Unfortunately Github doesn't have a way to render symbols for whitespace, but you can tell by selecting the spaces that the previous version had leading tabs. Linus changed it so that the tokens `default` and the number e.g. `12` are also separated by a tab. This is tricky, because the token "default" is seven characters, it will always give this added tab a width of 1 char which makes it always layout the same as if it were a space no matter if you use tab widths of 1, 2, 4, or 8.
This gets to a dimension of the problem that is often overlooked: Git web viewers, like every other code viewer we use carries its own notion of the position of the tab stops.
Notably, this includes CLI shells, connected to a "terminal emulator", where what is being emulated is an ancient piece of hardware:
A far-downstream consequence of this is that source code formatted to an assumption of tab stops at other than 8-column intervals, as is not uncommon in Javascript, produces unreadable CLI output from diff, git-diff, ...

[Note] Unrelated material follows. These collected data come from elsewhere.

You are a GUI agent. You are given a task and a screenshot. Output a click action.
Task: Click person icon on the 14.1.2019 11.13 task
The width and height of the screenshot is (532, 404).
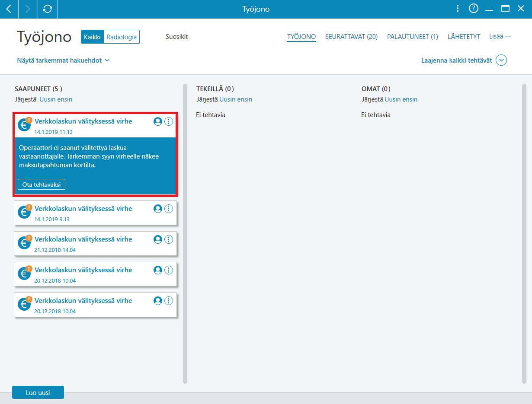coord(158,121)
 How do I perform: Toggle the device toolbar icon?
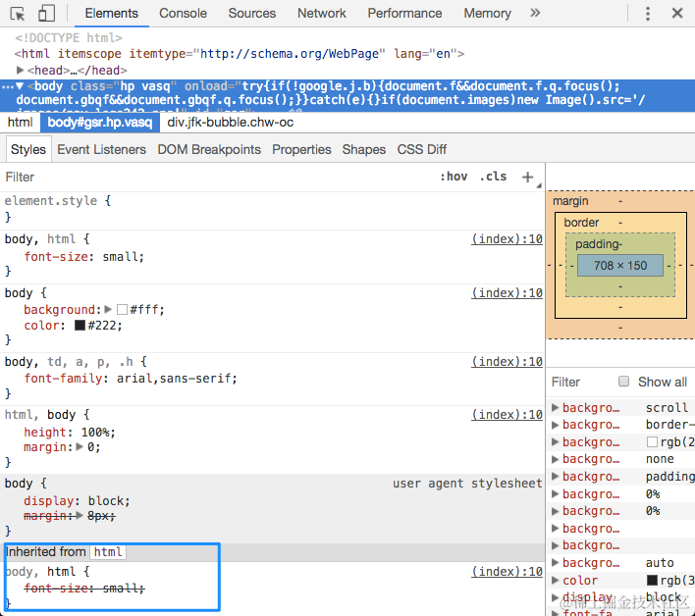pyautogui.click(x=46, y=14)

Parser fails to parse data --> Fixed by modifying ingested data
Just that the ingested data is a part of the Linux kernel codebase.

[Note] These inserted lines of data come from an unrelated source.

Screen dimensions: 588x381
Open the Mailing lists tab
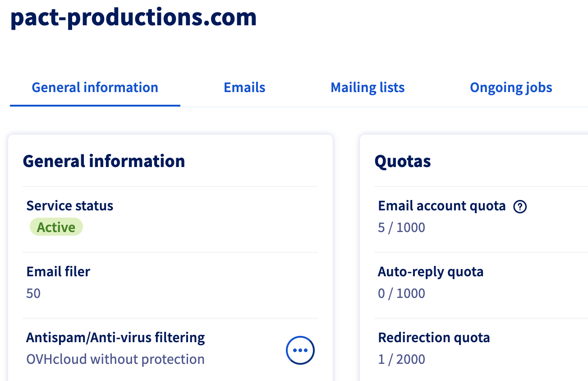(x=368, y=87)
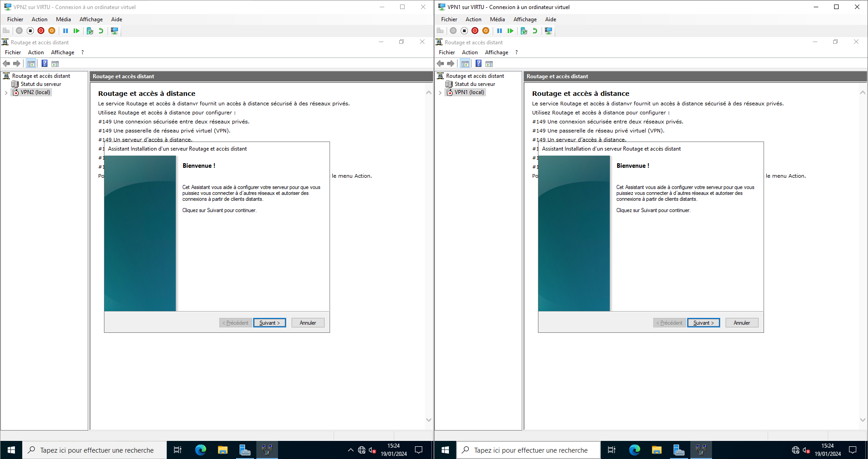Click Enhanced Session monitor icon in VPN2 toolbar
This screenshot has width=868, height=459.
coord(114,31)
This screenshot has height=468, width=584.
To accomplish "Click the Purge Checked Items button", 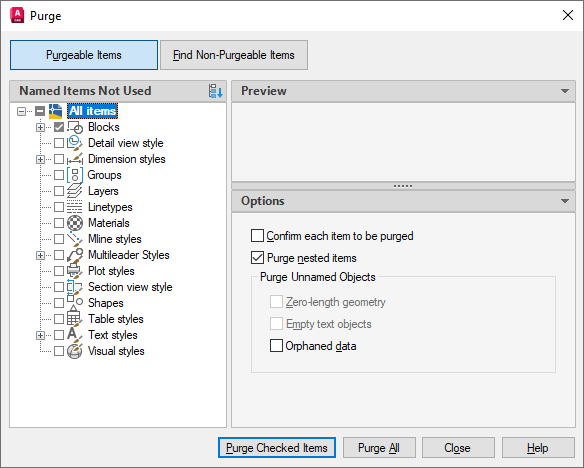I will click(x=277, y=448).
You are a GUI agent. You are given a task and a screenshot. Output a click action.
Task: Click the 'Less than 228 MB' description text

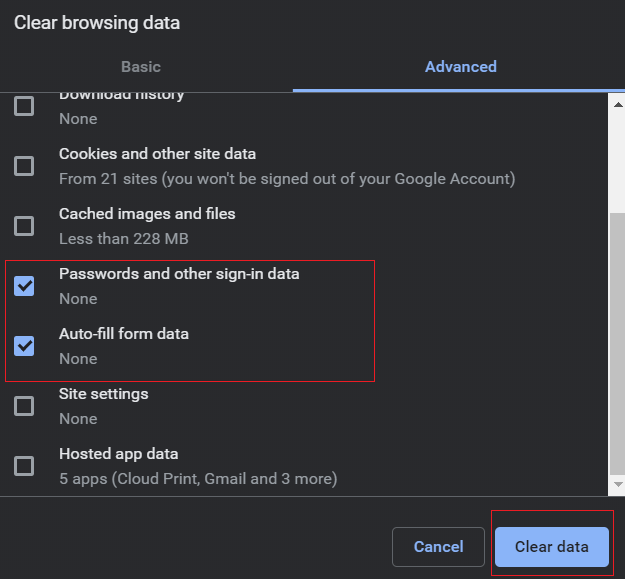(x=123, y=239)
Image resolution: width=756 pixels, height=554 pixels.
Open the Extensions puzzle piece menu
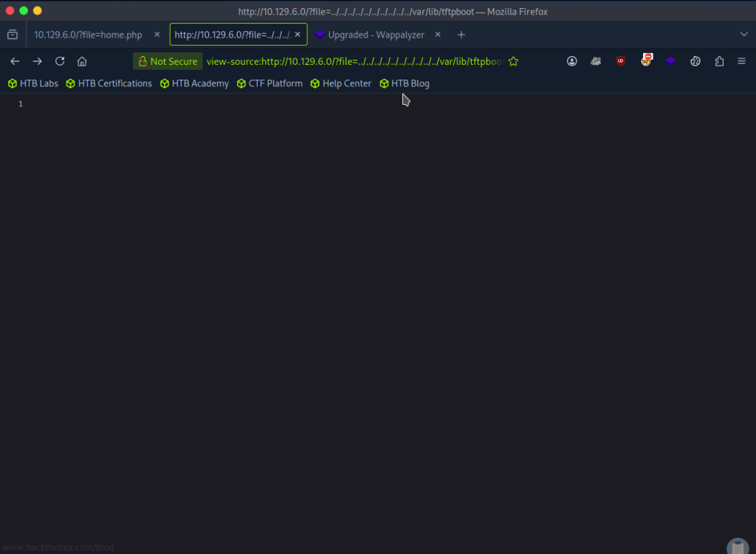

Quite some hubris to proceed and apply such a "fix" by making a commit to the Linux kernel...
Arguably it would be fine if the community benefited from the parser. After all it's just a custom, undocumented format that lives specifically in this one repo.
But I totally sympathise with Linus' annoyance when the issue is with an external tool, and the author didn't explain which tool or give any reason why it's hard to fix that tool.
You cant use “hubris” as a pejorative and go on to claim that Linus is the good guy. There’s clearly hubris on both sides, and only one of the sides made a big deal about it.
Developers change things for parsers all the time. That’s, like, coding.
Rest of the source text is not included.